■ Assignment
Determine which lines of the records include the word "computer", and copy them.
### Provided records
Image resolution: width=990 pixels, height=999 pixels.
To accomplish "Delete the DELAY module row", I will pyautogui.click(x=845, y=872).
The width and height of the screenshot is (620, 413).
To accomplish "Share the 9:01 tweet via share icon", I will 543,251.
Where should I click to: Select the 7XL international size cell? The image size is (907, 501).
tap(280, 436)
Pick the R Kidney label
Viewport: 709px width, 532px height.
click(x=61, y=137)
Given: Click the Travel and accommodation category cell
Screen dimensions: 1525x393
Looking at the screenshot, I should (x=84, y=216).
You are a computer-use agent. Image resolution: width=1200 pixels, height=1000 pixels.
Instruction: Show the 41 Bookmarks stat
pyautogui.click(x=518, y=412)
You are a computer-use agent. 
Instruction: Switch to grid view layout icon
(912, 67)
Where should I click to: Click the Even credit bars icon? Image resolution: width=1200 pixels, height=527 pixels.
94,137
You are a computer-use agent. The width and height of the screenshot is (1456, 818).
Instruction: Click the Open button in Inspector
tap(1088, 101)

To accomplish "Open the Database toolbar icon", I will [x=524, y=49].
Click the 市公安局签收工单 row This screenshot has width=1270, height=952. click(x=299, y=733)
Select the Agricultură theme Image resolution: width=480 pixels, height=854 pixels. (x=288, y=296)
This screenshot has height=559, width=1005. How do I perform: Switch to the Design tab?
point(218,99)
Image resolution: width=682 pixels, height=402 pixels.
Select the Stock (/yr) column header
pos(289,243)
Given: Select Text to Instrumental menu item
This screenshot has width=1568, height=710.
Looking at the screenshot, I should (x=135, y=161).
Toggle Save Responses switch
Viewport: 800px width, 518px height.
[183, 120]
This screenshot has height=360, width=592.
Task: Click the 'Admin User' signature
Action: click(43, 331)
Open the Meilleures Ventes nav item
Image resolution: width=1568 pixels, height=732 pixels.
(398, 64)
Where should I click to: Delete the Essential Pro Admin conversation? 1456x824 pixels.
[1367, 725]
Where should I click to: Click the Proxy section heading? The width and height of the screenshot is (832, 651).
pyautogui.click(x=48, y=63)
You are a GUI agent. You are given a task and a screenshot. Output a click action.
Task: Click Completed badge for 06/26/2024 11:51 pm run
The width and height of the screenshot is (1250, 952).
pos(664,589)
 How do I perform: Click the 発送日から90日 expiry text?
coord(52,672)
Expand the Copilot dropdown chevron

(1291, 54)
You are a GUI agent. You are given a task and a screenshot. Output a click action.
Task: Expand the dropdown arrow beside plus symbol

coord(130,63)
######
■ Answer box
You are a computer-use agent. Image resolution: width=1200 pixels, height=1000 pixels.
You are a computer-use agent. 
You are a computer-use agent. The width and height of the screenshot is (1456, 818).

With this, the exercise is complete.